◆ To do: Where does the string "computer" appear in the records? Copy each line that holds it.

◆ Recorded information:

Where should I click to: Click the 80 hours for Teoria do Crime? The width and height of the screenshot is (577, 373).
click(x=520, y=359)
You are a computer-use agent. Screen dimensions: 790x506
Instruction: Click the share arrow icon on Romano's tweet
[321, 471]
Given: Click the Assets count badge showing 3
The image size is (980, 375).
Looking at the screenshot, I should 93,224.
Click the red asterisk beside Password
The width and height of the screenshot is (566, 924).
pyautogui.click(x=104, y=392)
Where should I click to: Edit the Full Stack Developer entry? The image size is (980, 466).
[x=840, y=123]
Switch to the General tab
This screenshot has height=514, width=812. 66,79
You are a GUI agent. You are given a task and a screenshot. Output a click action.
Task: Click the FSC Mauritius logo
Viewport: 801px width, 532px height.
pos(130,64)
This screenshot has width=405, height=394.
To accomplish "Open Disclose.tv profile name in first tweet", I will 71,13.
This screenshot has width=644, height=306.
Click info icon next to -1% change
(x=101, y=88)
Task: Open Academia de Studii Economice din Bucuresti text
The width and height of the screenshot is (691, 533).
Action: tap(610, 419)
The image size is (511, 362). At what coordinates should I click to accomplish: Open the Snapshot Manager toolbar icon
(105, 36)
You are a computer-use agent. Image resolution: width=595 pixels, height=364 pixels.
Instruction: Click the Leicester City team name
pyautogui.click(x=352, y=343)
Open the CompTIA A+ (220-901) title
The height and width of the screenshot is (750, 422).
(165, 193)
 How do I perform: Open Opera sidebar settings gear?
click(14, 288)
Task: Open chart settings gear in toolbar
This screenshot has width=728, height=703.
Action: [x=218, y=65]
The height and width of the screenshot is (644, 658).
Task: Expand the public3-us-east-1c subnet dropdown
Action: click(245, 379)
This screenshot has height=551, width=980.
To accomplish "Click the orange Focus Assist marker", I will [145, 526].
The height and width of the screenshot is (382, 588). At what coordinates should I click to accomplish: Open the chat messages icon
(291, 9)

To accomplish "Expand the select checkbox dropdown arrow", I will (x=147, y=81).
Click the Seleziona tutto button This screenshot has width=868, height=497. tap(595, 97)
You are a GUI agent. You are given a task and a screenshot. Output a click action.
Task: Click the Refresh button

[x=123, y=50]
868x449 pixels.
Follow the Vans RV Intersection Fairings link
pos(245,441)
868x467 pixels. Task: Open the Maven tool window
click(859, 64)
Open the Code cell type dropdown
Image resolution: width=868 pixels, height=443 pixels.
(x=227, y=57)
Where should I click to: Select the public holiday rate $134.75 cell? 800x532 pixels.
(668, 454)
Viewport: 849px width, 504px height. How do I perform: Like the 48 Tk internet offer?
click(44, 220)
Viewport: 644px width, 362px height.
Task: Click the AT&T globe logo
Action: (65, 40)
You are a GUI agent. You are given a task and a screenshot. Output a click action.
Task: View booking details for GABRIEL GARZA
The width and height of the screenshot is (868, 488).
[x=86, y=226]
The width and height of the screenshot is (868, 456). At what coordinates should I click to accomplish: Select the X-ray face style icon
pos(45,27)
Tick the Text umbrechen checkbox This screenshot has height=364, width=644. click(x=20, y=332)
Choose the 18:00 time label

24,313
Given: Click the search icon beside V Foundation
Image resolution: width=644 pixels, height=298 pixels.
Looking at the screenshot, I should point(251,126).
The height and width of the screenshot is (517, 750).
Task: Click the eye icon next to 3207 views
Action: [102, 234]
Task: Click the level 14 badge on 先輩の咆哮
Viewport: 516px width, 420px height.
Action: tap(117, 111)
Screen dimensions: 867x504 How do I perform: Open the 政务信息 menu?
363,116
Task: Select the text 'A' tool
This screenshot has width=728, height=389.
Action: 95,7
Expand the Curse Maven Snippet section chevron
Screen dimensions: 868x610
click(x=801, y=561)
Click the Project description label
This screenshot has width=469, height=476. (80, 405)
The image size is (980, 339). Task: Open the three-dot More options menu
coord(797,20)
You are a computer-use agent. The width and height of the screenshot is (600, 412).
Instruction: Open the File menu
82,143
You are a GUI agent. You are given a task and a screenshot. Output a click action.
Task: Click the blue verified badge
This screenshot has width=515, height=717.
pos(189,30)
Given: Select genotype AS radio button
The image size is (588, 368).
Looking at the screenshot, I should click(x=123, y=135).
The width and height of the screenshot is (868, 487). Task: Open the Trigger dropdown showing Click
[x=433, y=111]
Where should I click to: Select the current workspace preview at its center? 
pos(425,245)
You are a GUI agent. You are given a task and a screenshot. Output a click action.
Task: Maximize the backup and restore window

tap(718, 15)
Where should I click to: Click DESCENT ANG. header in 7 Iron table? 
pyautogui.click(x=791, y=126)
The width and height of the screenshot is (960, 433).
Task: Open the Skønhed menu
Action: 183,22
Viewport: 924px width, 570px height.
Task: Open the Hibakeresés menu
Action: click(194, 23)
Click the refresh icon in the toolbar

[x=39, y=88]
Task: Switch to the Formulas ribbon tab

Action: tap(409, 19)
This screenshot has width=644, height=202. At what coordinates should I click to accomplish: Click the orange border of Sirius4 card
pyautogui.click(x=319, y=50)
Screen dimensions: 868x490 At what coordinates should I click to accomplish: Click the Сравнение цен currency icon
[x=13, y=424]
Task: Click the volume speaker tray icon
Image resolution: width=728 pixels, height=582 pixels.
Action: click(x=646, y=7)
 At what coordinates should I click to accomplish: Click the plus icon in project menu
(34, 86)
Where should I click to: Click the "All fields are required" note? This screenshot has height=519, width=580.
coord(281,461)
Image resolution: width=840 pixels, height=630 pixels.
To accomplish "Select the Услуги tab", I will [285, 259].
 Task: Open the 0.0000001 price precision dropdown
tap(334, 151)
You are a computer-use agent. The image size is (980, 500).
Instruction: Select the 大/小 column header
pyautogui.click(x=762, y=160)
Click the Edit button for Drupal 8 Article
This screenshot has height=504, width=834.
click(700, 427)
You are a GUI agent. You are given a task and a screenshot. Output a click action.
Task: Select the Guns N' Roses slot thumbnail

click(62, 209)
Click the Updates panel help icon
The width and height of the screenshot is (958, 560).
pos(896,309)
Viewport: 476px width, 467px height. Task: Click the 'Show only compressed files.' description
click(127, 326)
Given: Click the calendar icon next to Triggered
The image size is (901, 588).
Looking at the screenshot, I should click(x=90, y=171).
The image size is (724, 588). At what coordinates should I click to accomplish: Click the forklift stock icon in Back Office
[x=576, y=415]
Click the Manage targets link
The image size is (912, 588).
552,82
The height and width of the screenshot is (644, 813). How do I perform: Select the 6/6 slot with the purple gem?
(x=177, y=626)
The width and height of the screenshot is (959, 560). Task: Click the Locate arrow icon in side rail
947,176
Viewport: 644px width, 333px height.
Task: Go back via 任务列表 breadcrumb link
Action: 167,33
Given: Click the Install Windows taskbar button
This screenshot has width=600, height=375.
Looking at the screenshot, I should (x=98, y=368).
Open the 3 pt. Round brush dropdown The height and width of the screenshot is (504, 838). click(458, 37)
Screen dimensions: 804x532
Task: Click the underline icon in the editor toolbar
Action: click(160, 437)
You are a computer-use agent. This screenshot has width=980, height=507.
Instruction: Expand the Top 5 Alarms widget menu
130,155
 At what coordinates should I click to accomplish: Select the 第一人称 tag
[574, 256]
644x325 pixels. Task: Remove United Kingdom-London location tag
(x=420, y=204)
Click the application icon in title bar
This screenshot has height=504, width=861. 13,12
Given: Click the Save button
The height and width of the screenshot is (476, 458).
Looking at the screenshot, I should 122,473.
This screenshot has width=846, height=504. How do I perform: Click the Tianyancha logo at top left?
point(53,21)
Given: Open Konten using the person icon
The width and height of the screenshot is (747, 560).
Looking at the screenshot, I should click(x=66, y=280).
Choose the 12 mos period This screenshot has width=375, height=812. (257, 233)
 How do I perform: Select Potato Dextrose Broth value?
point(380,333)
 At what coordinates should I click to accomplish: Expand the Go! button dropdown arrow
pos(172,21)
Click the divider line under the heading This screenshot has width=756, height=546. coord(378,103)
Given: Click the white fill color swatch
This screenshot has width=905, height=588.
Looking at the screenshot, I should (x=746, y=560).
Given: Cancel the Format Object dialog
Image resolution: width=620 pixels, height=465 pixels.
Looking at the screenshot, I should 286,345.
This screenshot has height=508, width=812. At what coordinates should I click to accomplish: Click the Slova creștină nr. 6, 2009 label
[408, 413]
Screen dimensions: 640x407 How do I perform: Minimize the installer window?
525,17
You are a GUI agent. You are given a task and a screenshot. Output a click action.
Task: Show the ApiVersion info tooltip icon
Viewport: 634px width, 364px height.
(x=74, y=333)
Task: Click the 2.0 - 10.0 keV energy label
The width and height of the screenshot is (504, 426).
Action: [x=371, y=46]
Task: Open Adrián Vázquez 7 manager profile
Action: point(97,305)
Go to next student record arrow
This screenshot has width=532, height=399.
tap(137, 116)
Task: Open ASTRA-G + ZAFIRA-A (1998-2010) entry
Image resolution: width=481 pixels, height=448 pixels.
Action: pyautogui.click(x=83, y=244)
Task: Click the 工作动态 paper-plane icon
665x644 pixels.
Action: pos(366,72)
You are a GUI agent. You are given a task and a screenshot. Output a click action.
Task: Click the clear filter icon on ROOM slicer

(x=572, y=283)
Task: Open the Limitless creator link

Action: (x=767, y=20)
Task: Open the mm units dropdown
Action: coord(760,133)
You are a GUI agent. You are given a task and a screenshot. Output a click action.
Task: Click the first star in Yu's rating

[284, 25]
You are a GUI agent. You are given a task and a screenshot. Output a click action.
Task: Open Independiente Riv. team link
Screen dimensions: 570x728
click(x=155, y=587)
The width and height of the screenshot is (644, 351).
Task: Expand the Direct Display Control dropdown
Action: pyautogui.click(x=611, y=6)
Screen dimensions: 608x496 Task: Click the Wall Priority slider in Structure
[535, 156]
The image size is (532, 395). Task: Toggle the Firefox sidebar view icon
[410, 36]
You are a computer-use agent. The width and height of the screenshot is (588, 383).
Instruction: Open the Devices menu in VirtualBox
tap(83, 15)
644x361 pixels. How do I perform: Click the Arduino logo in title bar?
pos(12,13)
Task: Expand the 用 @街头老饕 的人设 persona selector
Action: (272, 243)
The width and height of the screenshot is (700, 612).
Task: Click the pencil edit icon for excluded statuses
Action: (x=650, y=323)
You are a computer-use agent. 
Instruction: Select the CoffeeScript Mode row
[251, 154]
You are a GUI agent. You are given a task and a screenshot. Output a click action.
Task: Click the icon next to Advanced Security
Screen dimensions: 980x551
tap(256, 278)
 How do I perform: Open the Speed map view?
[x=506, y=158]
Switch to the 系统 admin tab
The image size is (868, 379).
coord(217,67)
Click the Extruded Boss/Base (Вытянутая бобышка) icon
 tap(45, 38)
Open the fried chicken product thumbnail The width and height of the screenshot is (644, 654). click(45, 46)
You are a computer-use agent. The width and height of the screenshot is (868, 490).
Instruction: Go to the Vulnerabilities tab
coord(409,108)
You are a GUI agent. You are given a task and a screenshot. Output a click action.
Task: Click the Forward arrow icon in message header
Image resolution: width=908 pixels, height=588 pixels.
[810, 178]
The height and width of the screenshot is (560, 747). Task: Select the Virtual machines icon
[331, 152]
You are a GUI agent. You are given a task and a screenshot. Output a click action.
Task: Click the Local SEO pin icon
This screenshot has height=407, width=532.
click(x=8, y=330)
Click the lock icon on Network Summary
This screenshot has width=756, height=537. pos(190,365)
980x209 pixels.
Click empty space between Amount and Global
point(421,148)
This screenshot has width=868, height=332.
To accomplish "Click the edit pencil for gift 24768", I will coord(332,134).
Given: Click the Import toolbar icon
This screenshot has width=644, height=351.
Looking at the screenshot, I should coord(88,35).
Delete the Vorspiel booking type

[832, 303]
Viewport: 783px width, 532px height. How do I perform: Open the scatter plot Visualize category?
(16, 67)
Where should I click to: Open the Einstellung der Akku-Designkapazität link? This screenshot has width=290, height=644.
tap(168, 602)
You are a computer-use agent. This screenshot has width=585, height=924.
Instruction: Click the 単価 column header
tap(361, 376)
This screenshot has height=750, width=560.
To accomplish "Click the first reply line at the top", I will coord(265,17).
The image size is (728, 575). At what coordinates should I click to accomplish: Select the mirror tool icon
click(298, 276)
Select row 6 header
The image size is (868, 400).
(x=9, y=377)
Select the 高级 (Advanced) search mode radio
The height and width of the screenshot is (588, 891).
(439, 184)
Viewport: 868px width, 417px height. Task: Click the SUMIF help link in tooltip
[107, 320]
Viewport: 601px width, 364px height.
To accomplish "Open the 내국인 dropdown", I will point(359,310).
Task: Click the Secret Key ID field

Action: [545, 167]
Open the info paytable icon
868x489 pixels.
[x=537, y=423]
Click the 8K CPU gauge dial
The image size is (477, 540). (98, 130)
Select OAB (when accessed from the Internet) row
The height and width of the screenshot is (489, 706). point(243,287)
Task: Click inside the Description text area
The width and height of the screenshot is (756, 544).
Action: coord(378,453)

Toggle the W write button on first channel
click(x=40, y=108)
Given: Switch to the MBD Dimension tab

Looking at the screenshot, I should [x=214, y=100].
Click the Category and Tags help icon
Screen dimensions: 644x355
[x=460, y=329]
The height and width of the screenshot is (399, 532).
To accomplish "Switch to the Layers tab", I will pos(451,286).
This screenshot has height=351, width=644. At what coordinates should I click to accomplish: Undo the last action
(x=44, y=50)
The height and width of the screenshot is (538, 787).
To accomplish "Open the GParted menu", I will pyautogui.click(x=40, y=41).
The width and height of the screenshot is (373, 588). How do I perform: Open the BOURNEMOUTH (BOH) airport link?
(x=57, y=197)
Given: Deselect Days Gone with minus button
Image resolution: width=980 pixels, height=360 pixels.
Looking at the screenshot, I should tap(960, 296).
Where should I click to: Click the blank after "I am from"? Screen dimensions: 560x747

◆ Exercise answer:
You are a computer-use agent. Screen dimensions: 790x506
You are a computer-use agent. Image resolution: width=595 pixels, height=364 pixels.
You are a computer-use agent. The width and height of the screenshot is (600, 412).
You are a computer-use agent. The image size is (980, 500).
You are a computer-use agent. This screenshot has width=980, height=507.
You are a computer-use agent. The width and height of the screenshot is (588, 383).
You are a computer-use agent. 
You are a computer-use agent. The width and height of the screenshot is (868, 490).
You are a computer-use agent. This screenshot has width=585, height=924.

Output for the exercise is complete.